* _EXERCISE MATERIALS_
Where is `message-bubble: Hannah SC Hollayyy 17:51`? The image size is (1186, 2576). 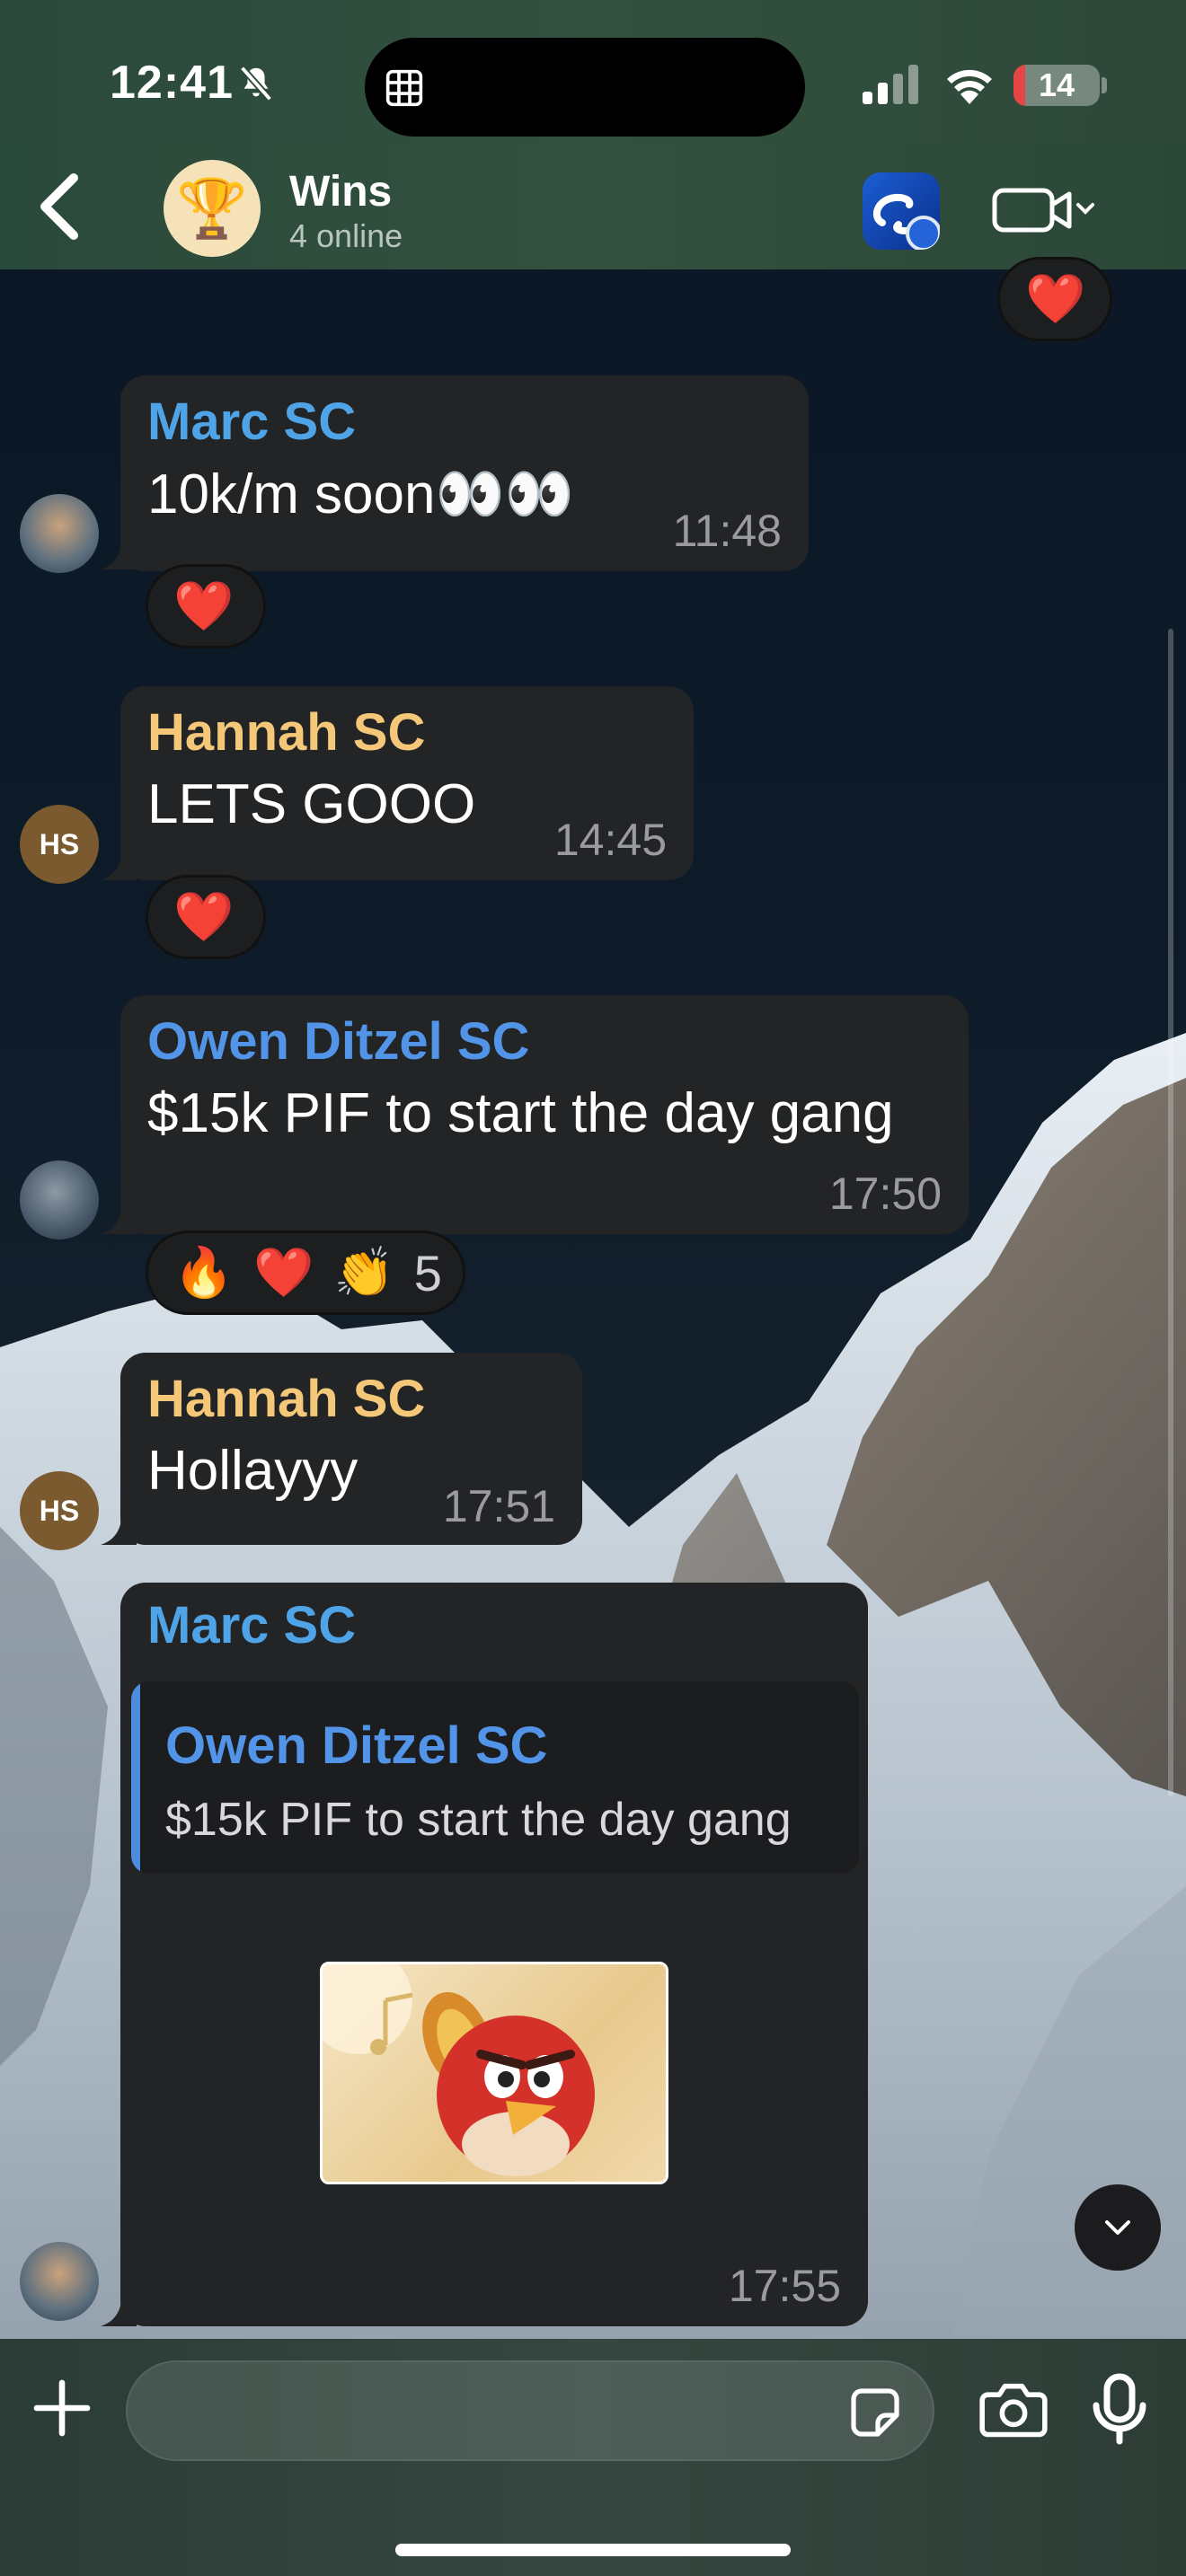
message-bubble: Hannah SC Hollayyy 17:51 is located at coordinates (351, 1449).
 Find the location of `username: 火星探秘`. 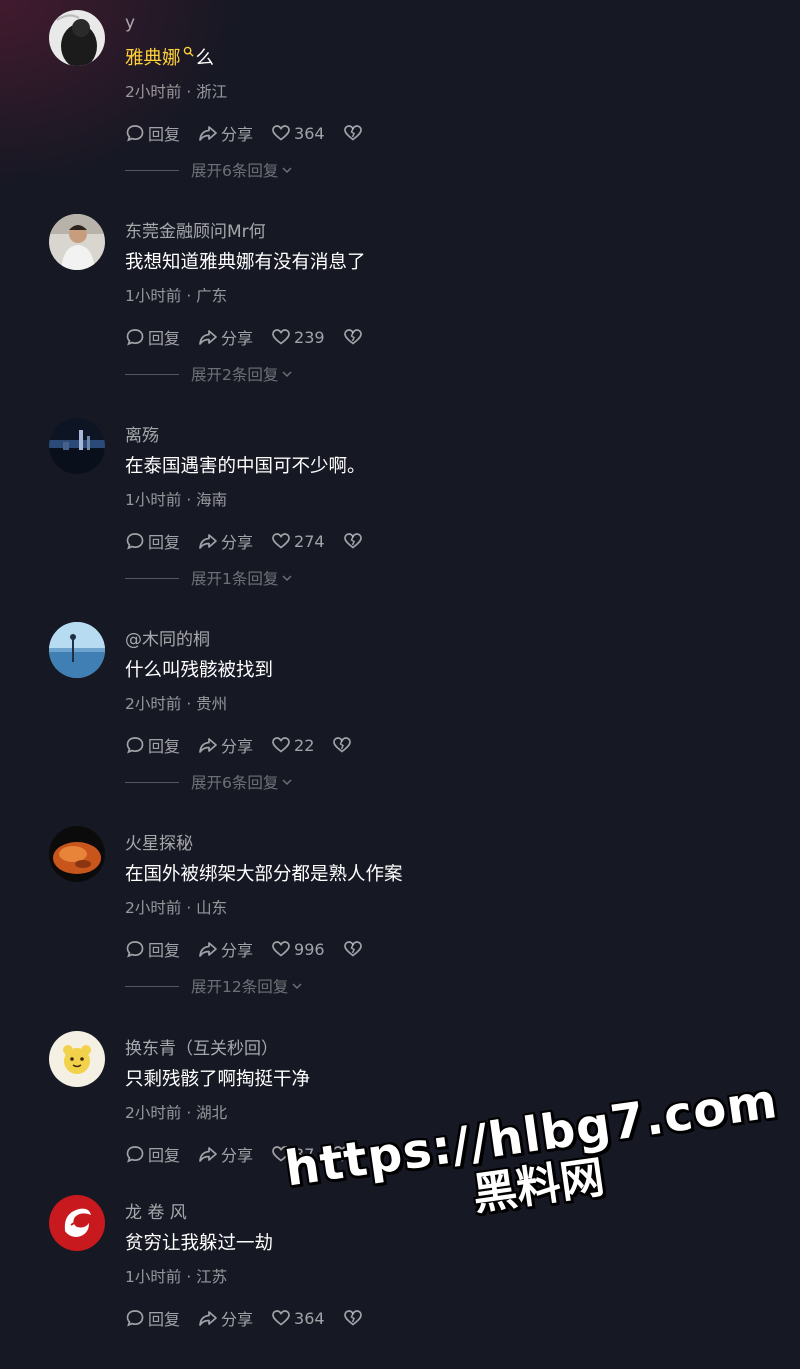

username: 火星探秘 is located at coordinates (159, 842).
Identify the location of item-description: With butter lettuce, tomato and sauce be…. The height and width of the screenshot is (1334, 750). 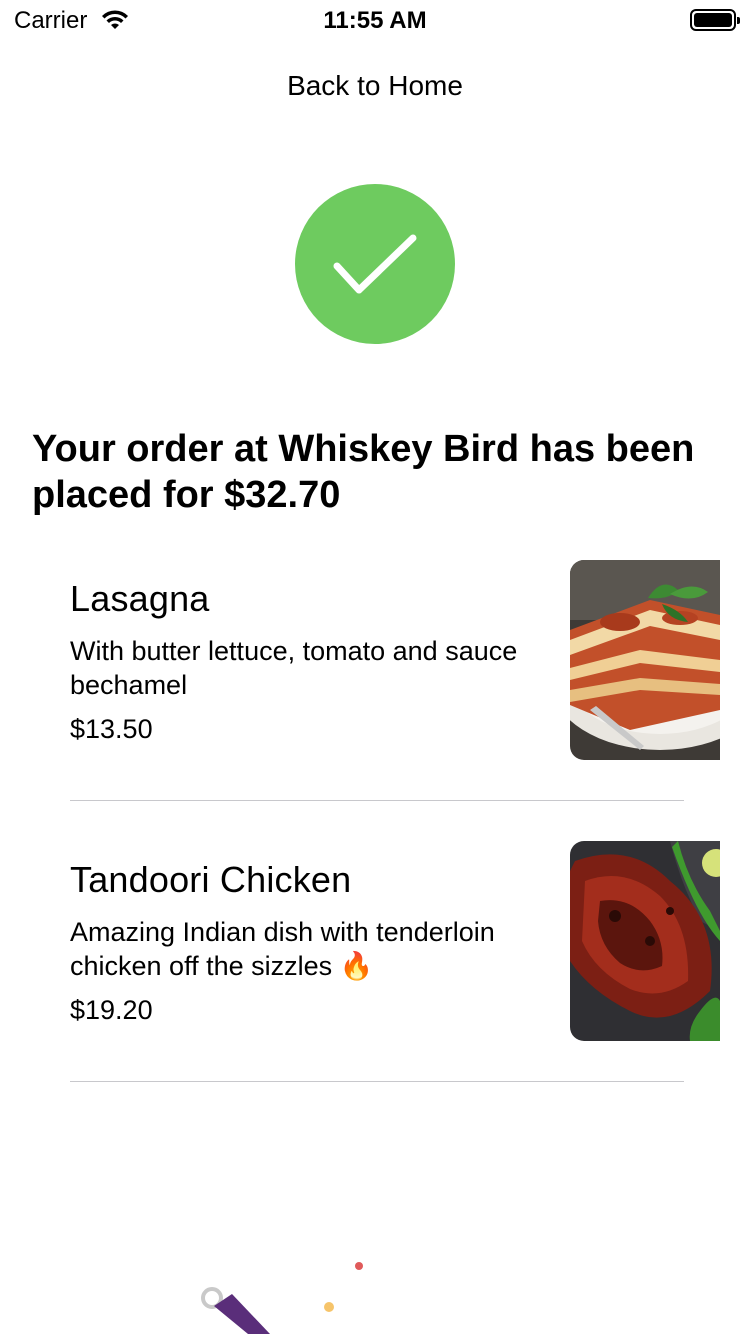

* _AIM OF THE TASK_
Can you extract every line of the listing above verbatim, leaving out the pictures?

* _ANSWER TO THE EXERCISE_
Where is `message-bubble: Hannah SC Hollayyy 17:51`? The image size is (1186, 2576). 
message-bubble: Hannah SC Hollayyy 17:51 is located at coordinates (351, 1449).
 Find the location of `username: 火星探秘`. 

username: 火星探秘 is located at coordinates (159, 842).
Identify the location of item-description: With butter lettuce, tomato and sauce be…. The height and width of the screenshot is (1334, 750). 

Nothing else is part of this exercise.